On peut hardiment créer un régiment, si l’on a 1,000 hommes
et 1,000 chevaux. En général, tout moyen d'avoir des
hommes de cavalerie est extrêmement
précieux; rien ne doit être épargné. Faites aussi presser le grand-duché de Lituanie
et celui de Varsovie pour qu'on fournisse des hommes et des chevaux au régiment
des chevau-légers polonais de ma Garde, commandé par Krasinski.
Je voudrais porter ce régiment à 1,500 hommes,
et cependant il est toujours faible. Que fait donc cette
petite noblesse ? Je vous ai écrit hier pour que vous cherchiez à
remuer le gouvernement du duché de Varsovie et à lui faire faire quelque chose pour
remonter sa cavalerie et recruter son armée.
Je vous ai recommandé aussi d'écrire à tous les alliés pour qu'on envoie des recrues et des chevaux de
remonte. Les régiments prussiens qui sont ici sont réduits à rien. Qui
est-ce qui empêche en Prusse de les compléter
? Il en est de même des régiments saxons. Faites faire des instances là-dessus,
et chargez mes ministres d'avoir des
conférences et de s'en occuper constamment.
Je n'ai pas besoin de vous dire
de presser la formation des neuf régiments. Le pays doit voir que de la formation de
ces régiments dépend sa tranquillité. S'ils avaient plus de zèle,
ils auraient actuellement du coté de Drissa 3 à 4,000 hommes qui
empêcheraient les Cosaques de faire des excursions; ils en auraient
autant du côté de Bobrouisk et autant du côté de Minsk, ce qui aurait
tranquillisé tout le grand-duché de Lithuanie.
Moscou. 30 septembre 1812.
A M. Maret, duc de
Bassano, ministre des relations extérieures, à Vilna
Monsieur le Duc de Bassano, je
vous envoie le traité entre la Russie et la Porte,
qu'on a trouvé ici dans les journaux de Moscou.
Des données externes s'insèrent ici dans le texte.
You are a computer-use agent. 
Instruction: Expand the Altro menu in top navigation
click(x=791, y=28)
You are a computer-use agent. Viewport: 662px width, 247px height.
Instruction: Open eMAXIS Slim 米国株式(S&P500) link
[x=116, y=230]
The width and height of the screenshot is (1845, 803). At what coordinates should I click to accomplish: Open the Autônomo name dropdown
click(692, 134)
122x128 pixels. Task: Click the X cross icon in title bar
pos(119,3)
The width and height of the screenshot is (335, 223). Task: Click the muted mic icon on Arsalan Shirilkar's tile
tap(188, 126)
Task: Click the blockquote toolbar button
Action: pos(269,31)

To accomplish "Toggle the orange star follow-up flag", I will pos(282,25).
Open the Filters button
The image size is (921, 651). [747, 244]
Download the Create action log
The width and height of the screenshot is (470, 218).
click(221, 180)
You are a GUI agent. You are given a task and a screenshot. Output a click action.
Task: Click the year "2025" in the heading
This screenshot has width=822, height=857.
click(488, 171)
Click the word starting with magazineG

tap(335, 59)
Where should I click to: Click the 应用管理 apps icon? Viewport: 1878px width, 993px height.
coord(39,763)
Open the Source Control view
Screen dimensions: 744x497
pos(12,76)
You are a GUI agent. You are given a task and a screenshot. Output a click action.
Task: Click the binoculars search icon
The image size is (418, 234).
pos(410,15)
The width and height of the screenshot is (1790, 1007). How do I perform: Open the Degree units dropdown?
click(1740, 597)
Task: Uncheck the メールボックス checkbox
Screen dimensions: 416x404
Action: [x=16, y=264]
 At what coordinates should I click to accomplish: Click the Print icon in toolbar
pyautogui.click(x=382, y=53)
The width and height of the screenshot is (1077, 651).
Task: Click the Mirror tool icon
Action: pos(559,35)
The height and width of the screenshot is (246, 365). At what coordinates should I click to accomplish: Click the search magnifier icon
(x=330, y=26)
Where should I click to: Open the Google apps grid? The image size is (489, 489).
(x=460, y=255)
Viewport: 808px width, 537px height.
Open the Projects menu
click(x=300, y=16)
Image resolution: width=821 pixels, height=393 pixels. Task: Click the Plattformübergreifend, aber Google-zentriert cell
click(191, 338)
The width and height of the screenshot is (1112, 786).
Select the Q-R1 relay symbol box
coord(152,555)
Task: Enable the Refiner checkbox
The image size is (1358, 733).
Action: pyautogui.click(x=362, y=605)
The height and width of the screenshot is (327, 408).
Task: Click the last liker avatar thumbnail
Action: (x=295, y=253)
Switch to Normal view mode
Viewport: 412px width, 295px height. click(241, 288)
Il parait que vous
ne l'avez pas encore reçu de Constantinople, car vous ne me l'avez
pas envoyé.
Moscou, 30 septembre 1e13.
A M. Barbier, bibliothécaire de l’Empereur, à Paris.
Monsieur, Sa Majesté
trouve que vous ne lui envoyez pas assez exactement les bons ouvrages qui
paraissent. Elle désire que vous lui envoyiez plus
souvent les livres et ouvrages nouveaux, en profitant pour
cela soit de l'estafette de la maile, soit du départ des auditeurs, qui a lieu
tous les jours, ou des occasions que vous pourriez avoir.